**What you should do:**
Below are the entries to work from; restate word for word the portion that opens with the line containing "You are a computer-use agent." and closes with the line containing "Instruction: Click the", keeping both.

┌─ Exercise inputs

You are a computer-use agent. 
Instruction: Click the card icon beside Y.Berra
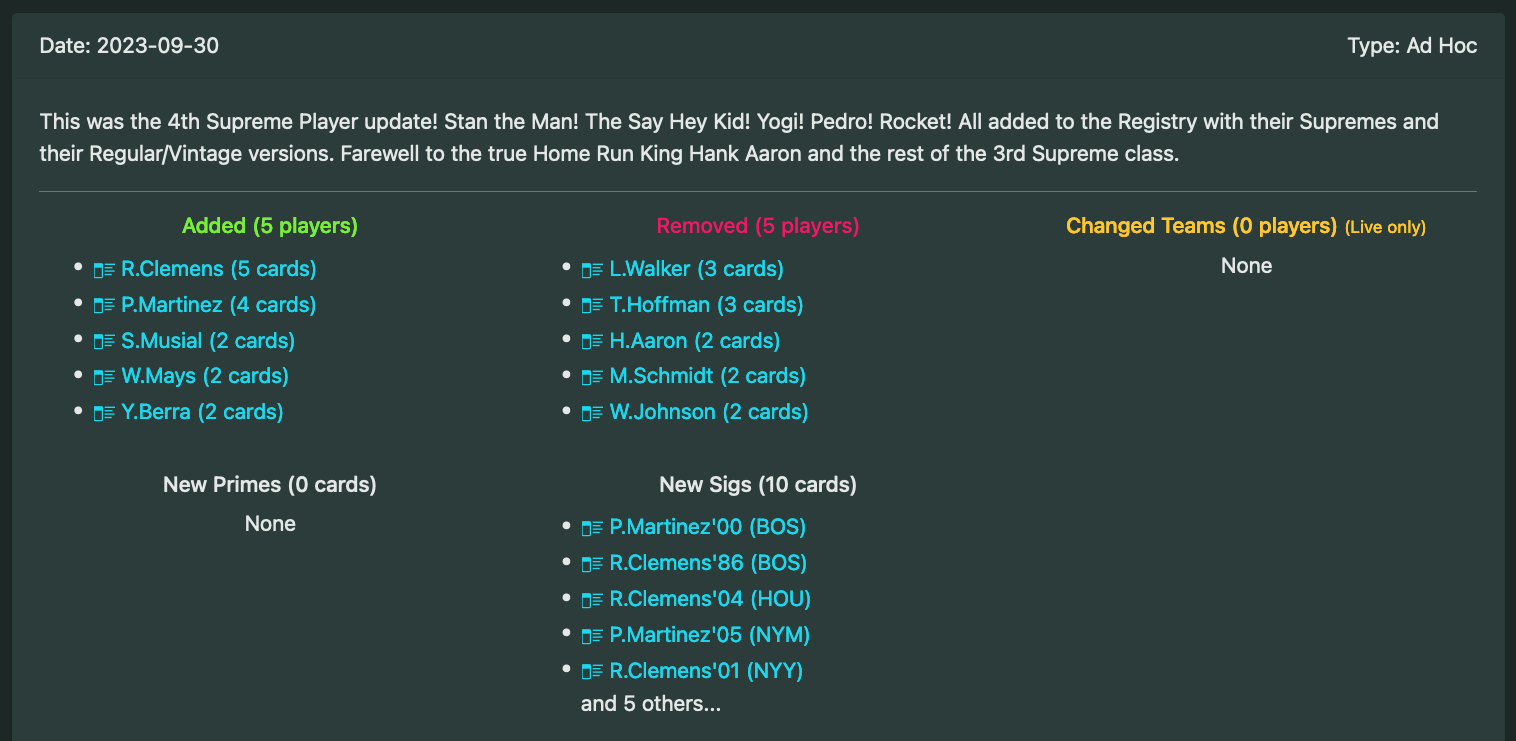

└─
┌─ Exercise inputs

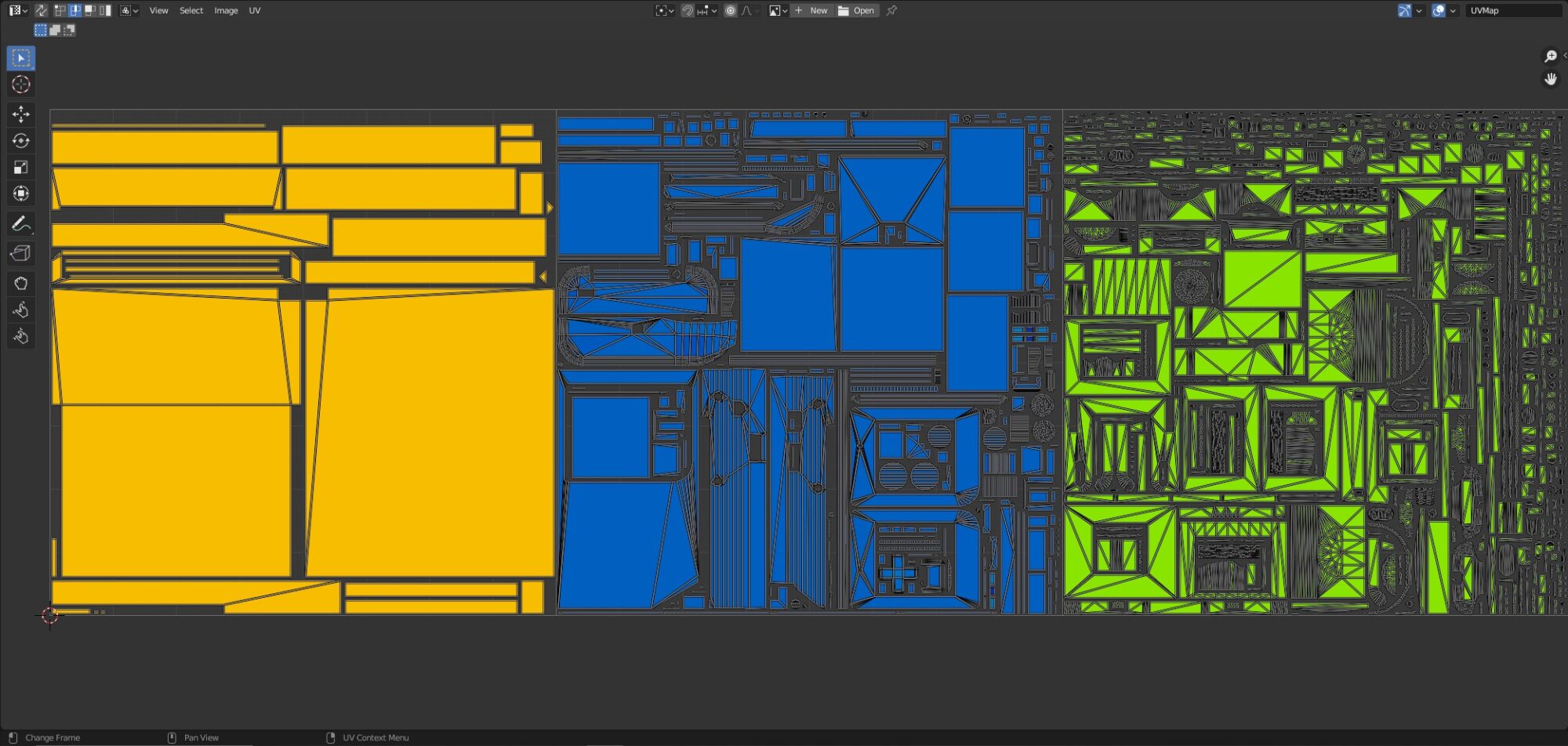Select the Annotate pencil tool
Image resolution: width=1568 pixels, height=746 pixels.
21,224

└─
┌─ Exercise inputs

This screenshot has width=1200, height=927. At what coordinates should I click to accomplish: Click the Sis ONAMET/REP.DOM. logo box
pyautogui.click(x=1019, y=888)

└─

**Solution:**
You are a computer-use agent. 
Instruction: Click the card icon beside Y.Berra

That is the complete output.